(Item position entries)
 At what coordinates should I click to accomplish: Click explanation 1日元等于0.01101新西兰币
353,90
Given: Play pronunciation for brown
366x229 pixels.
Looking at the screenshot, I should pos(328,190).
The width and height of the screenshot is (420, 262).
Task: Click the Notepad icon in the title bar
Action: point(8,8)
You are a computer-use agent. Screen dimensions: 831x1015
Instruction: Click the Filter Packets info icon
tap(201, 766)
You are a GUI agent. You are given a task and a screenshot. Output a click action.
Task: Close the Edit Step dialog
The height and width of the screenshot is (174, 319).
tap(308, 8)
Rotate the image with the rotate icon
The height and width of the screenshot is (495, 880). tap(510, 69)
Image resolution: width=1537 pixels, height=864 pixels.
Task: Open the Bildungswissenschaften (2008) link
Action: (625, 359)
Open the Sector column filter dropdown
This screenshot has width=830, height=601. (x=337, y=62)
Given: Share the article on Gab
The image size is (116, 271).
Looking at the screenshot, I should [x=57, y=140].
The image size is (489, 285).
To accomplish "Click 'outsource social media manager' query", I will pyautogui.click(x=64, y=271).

--

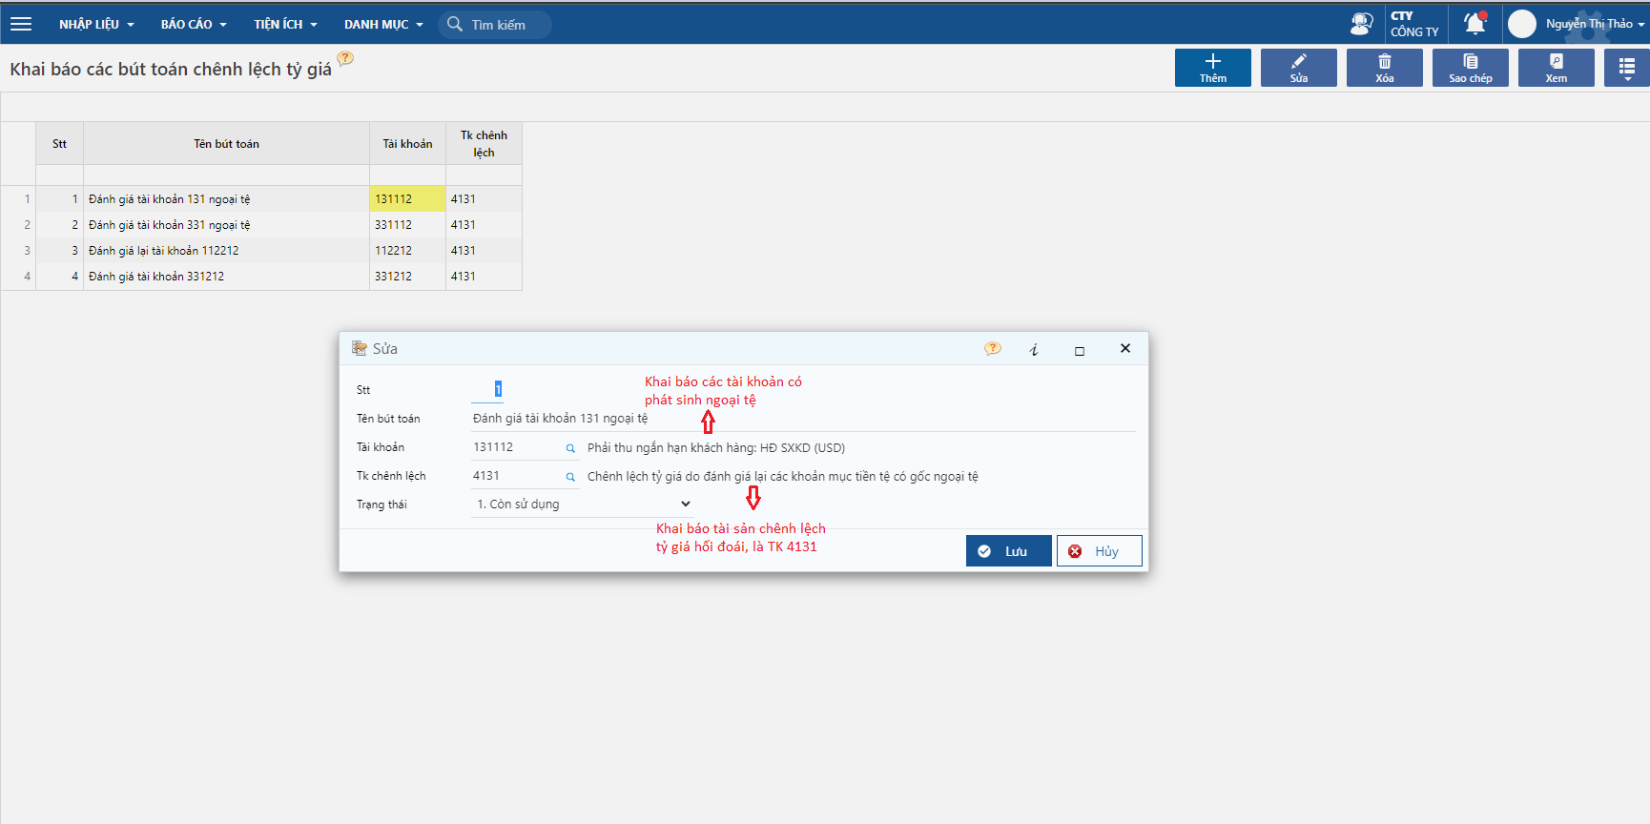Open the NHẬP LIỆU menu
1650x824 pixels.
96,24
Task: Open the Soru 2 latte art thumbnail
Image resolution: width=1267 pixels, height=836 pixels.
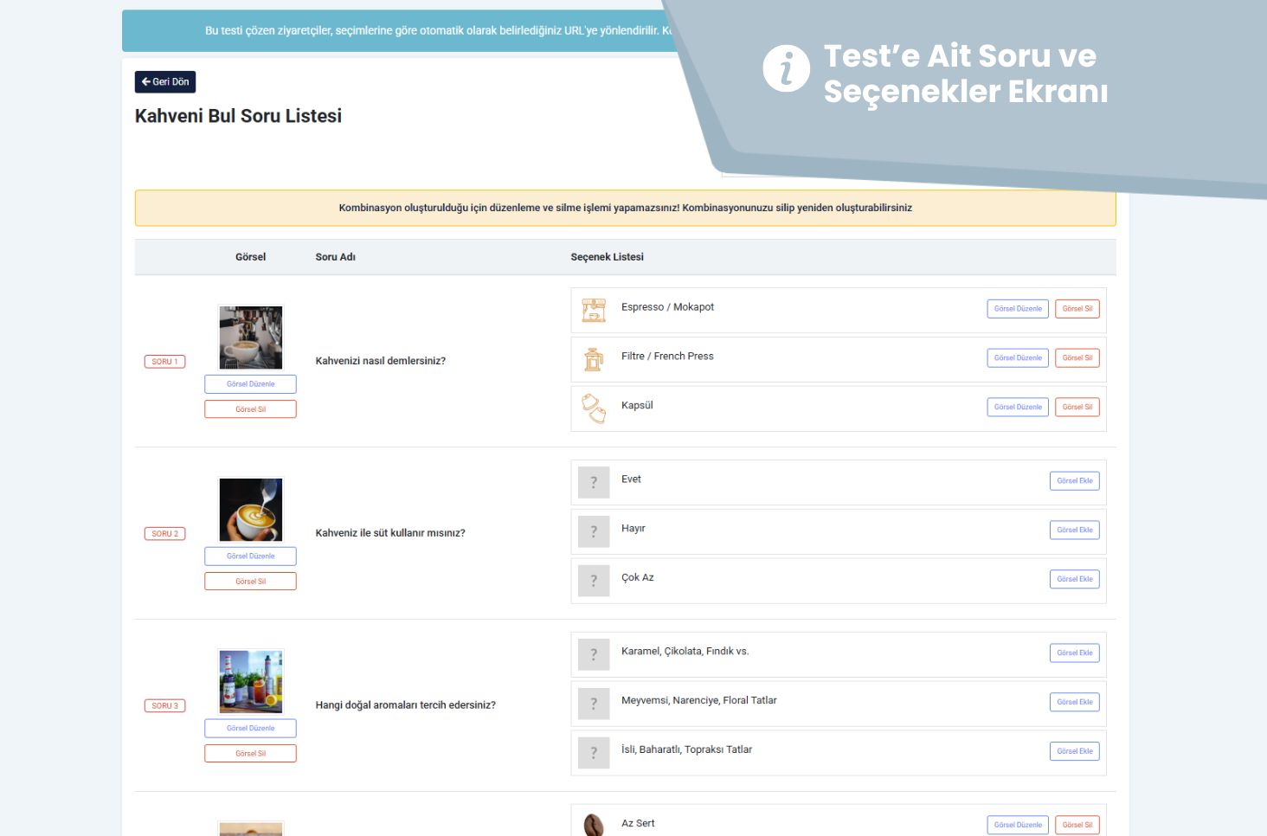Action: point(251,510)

---

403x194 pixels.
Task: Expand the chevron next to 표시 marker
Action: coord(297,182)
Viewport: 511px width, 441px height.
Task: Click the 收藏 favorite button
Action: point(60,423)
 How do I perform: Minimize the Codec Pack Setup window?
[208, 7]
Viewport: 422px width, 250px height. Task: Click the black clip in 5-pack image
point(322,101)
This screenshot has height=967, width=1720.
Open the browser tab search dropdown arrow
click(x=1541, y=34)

_REQUIREMENT:_ Copy the rows above word for word, starting with the line that contains "Given: Play pronunciation for brown" and going on through the line that contains "will pyautogui.click(x=64, y=271).".

_OUTPUT FOR THIS EXERCISE:_
Given: Play pronunciation for brown
366x229 pixels.
Looking at the screenshot, I should pos(328,190).
The width and height of the screenshot is (420, 262).
Task: Click the Notepad icon in the title bar
Action: point(8,8)
You are a computer-use agent. Screen dimensions: 831x1015
Instruction: Click the Filter Packets info icon
tap(201, 766)
You are a GUI agent. You are given a task and a screenshot. Output a click action.
Task: Close the Edit Step dialog
The height and width of the screenshot is (174, 319).
tap(308, 8)
Rotate the image with the rotate icon
The height and width of the screenshot is (495, 880). tap(510, 69)
Image resolution: width=1537 pixels, height=864 pixels.
Task: Open the Bildungswissenschaften (2008) link
Action: (625, 359)
Open the Sector column filter dropdown
This screenshot has width=830, height=601. (x=337, y=62)
Given: Share the article on Gab
The image size is (116, 271).
Looking at the screenshot, I should [x=57, y=140].
The image size is (489, 285).
To accomplish "Click 'outsource social media manager' query", I will pyautogui.click(x=64, y=271).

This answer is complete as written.